En çok huzura ihtiyaç duyduğumuz bugünlerde huzursuzluğun esiri olmak mı?
Hiç mi sevgiye, şefkate ihtiyacımız yok bizim…
Kimse birini veya birilerini hedef aldığımı düşünmesin.
Hayatım insanları kim olurlarsa olsunlar sevmekle geçti benim.
En azından vatandaş olarak bırakın hürmeti, sevgiyle yaklaşılmasını beklerim.
Sanırım herkeste aynı şeyi bekliyor ve özlüyor.
Siyasetin tüm figürleri için söylüyorum bunları…

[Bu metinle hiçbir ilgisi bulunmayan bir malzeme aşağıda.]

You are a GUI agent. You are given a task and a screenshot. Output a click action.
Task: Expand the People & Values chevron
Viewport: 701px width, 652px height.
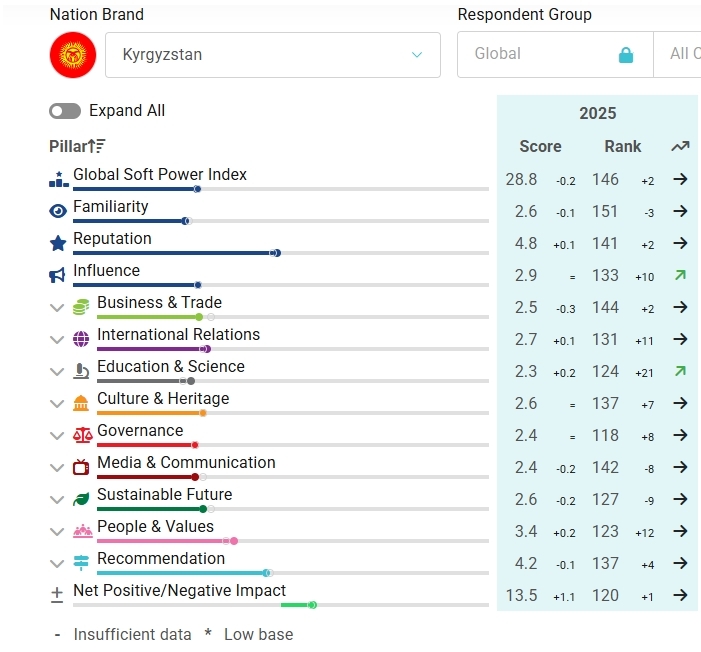point(57,532)
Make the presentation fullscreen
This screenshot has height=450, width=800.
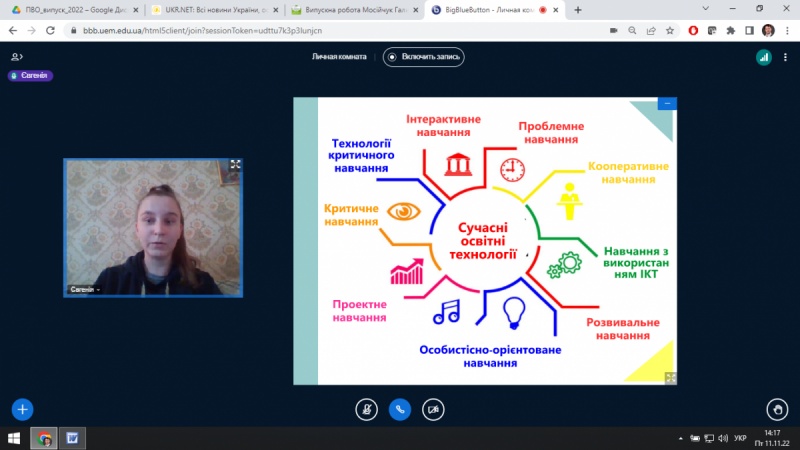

Lütfen bu halka, bu haksızlığı yapmayın.
Esasen siyasetin dili, huzur getirmeli.
Siyasetin dili, şefkatli olmalı.
Siyasetin dili, bırakın ayrılmayı, ayrışmayı birleştirici olmalı.
Siyasetin dili, günü kurtarmak için değil yarınları kazanmak için olmalı.
Siyasetin dili, inandırıcı olmalı.
Siyaseti diline güven duyulmalı.
Bugün kim varsa, yarın kim olacaksa hepsinden rica ediyorum.
Başka ülkemiz yok bizim.
Gidecek bir yerimiz de…
Hepimiz aynı tavanın balığıyız.
Siz kazanacak, oralarda olacaksınız diye ne bizden ayrı düşün.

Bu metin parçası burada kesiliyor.